More than just his kids, Mac innately understands the concept of family. “I learned from Carol Burnet,” he jokes, “have a great cast around you. I could never understand how people would get upset about where jokes came from, if a joke is funny, everybody benefits from it.” At this point its clear that he’s talking about both his television family and his real one. They’re one in the same for Mac as they both bear his name. “I am committed to them both because of my name,” he states, “but you can’t do everything.” To this end, he points out the one that got away. He just had to turn down the new Groundhog Day take Steven Spielberg cooked up for Tom Hanks called Terminal. The project, set to start shooting this fall, details Hanks as an eastern European immigrant whose nation of origin is erased by war. Hanks winds up taking residence in an airline terminal and pursuing flight attendant Catherine Zeta-Jones. “I couldn’t do it, “ jokes the Chicago native who’s just a magazine short of Oprah Winfrey status. “If I don’t have the time, it’s not fair to other 159 people that I have committed to. People depend on me, man, and to just jump ship and go to the highest bidder, I got a problem with that already. That’s way to L.A. for me.”

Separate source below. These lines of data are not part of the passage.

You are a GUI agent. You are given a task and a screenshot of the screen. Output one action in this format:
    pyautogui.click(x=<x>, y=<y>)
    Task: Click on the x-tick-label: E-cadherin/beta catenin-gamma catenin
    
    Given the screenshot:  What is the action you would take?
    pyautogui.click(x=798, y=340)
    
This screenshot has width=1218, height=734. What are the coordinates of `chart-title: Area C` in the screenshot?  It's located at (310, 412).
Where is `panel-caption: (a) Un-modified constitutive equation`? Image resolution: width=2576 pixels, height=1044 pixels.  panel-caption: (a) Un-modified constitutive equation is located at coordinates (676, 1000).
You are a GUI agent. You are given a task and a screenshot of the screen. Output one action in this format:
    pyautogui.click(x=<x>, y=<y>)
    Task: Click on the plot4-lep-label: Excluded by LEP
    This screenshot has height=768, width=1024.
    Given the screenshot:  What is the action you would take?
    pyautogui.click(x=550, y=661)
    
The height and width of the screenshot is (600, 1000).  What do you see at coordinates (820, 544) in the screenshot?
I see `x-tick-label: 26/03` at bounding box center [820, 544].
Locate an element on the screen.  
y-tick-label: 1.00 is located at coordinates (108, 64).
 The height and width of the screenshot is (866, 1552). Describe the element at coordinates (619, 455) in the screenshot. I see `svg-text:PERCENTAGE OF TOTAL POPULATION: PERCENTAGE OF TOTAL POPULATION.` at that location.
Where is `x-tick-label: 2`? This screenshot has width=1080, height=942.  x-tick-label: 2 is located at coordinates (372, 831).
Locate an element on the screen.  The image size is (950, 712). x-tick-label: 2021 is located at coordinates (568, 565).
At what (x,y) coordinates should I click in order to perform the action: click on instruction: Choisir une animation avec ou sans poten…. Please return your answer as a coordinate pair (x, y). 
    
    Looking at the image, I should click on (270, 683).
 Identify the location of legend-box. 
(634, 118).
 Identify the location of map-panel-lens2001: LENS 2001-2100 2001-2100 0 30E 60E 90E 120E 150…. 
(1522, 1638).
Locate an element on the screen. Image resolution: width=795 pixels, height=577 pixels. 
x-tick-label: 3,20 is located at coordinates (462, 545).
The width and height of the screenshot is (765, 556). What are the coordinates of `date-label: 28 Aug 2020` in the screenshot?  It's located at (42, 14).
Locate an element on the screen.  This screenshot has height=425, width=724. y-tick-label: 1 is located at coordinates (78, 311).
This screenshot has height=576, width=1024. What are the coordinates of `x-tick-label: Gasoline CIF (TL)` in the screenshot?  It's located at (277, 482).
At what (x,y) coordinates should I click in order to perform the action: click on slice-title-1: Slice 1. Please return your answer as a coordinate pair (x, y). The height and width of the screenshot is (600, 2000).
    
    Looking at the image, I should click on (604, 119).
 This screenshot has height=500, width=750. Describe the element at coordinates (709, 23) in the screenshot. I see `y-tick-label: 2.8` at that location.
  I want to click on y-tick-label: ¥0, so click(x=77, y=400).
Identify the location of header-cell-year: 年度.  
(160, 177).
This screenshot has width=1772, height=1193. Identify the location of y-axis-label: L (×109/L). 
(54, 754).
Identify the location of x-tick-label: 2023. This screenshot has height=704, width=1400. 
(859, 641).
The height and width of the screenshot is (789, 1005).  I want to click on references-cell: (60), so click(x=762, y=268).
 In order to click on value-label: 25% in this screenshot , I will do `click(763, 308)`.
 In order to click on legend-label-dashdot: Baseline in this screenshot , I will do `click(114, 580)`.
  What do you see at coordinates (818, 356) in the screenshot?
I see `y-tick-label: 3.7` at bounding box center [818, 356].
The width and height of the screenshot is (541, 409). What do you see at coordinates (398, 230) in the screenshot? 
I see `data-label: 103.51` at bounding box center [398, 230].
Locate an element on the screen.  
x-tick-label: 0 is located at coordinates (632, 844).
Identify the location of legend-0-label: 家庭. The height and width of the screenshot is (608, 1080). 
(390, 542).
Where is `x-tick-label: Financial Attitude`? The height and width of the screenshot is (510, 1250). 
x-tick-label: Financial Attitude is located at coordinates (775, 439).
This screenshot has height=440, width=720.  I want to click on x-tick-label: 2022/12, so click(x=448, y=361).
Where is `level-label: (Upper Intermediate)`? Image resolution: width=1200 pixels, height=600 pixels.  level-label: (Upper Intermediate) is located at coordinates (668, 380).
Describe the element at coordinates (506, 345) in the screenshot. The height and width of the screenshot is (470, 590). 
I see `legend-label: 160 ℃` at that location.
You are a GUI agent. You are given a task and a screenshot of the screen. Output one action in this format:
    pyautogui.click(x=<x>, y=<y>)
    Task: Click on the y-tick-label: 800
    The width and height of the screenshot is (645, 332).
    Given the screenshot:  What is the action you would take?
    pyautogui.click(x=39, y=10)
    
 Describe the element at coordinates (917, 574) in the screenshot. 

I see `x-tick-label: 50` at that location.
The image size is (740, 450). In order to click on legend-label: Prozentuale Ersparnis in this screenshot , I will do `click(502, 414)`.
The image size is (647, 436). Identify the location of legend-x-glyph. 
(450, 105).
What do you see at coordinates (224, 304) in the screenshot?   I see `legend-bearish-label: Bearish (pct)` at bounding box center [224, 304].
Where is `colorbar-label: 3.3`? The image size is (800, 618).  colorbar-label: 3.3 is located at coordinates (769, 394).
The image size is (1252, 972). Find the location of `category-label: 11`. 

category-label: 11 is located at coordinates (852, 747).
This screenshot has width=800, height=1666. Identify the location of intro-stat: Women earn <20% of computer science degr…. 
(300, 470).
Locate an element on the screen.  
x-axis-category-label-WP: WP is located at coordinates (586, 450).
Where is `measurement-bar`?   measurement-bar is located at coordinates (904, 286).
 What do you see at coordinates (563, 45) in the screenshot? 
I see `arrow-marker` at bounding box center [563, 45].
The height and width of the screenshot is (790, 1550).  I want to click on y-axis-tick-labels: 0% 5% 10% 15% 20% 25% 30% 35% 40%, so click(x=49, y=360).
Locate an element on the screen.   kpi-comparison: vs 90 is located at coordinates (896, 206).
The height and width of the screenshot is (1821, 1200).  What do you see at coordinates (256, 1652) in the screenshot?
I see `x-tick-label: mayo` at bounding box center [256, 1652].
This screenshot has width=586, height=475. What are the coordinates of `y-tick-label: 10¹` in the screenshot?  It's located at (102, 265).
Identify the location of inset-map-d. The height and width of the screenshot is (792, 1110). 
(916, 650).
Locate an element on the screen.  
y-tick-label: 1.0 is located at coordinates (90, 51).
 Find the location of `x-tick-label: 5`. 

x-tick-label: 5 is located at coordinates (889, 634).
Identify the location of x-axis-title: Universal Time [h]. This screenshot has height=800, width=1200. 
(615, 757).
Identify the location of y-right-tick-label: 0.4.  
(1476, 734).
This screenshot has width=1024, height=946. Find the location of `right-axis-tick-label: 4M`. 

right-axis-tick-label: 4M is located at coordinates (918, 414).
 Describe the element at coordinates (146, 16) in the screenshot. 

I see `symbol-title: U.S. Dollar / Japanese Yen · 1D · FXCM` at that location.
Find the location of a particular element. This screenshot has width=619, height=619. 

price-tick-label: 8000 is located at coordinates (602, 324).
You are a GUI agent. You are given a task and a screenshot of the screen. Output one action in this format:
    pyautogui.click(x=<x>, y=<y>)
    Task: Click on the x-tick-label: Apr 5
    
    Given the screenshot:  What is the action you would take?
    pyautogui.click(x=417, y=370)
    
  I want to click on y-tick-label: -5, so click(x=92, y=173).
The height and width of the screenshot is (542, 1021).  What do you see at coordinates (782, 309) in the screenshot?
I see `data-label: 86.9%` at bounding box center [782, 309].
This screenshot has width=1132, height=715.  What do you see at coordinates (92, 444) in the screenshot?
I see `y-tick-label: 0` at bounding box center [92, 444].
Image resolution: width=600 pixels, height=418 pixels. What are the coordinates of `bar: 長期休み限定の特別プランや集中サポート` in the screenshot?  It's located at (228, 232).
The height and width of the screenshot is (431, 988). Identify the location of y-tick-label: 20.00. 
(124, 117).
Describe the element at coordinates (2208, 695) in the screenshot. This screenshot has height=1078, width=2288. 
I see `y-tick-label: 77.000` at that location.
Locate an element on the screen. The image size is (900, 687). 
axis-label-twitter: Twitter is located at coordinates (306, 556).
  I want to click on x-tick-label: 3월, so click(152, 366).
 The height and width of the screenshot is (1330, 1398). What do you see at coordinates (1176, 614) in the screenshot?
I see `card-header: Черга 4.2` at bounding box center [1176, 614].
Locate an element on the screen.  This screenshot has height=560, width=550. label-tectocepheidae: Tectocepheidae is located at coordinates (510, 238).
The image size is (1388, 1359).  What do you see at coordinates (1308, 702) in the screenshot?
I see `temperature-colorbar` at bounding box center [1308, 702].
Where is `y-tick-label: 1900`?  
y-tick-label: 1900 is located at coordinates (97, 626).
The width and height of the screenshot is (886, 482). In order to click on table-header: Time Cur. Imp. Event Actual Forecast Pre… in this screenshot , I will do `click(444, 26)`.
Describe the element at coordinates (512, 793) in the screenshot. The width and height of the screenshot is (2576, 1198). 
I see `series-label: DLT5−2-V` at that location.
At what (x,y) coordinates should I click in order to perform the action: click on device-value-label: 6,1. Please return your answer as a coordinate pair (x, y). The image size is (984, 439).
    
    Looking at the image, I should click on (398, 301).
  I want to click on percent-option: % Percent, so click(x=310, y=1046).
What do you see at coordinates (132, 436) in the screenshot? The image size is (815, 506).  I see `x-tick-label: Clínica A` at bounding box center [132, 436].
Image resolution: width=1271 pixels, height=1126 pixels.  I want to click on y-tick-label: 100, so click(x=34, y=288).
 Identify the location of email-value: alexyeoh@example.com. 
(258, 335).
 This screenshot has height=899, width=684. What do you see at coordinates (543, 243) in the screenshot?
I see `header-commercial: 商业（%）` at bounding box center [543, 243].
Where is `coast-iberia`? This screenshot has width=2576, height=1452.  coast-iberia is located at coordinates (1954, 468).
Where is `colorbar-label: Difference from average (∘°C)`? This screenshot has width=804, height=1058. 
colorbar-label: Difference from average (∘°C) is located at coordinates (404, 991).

But that’s not to say that Mac lacks for his own high calibre projects. There’s his turn in the upcoming Bad Santa as a security guard who stumbles onto Billy Bob Thorton’s Santa who knocks over department stores. The comedy takes a dark turn when Mac extorts Thornton and forces him to steal more while swiping the proceeds. “The stakes get higher and higher, but Billy Bob, of course, he got something for me. It gets funnier, but I don’t want to tell you too much.” Then there’s the deal he just inked to remake the Sidney Poitier classic Guess Who’s Coming to Dinner. The twist here, as Mac gleefully informs, is that he’s not re-doing the Poitier’s role, but rather that of Spencer Tracy. Ashton Kutcher has also signed on. “Today is different times,” Mac states, “all of those issues that existed back then are so insignificant.
The project in the hopper that’s most significant to Mac is Mr. 3000, possibly because he’s in the middle of shooting it, or maybe because it takes him back to the sports metaphors he frequently employs. In the film, Mac plays “an arrogant son-of-a-gun, over-the-top arrogant.” He puts up his dukes and laughs, “Ali ain’t had nothing on me. Angela Basset’s my love interest and I treat her like crap. I’m one of those guys who thinks the world revolves around me and I don’t appreciate nothing. I get my 3000th hit, finally, and I quit right in the locker room. I’m talking to the team and I tell them to all kiss my ass, I’m gone. I’m out this hotdog stand and I’m leaving the mustard. Ten years later, I’m ready to get inducted into the Hall of Fame and they find out that I’m three hits short so I have to come out of retirement. Its not a successful run, but you see the transition from Stan Ross, that young, bull-headed player to me as a warm, caring guy. That’s one reason why I took the movie. A lot of people in Hollywood don’t really know about me. You have to educate people. My mother always told me that.”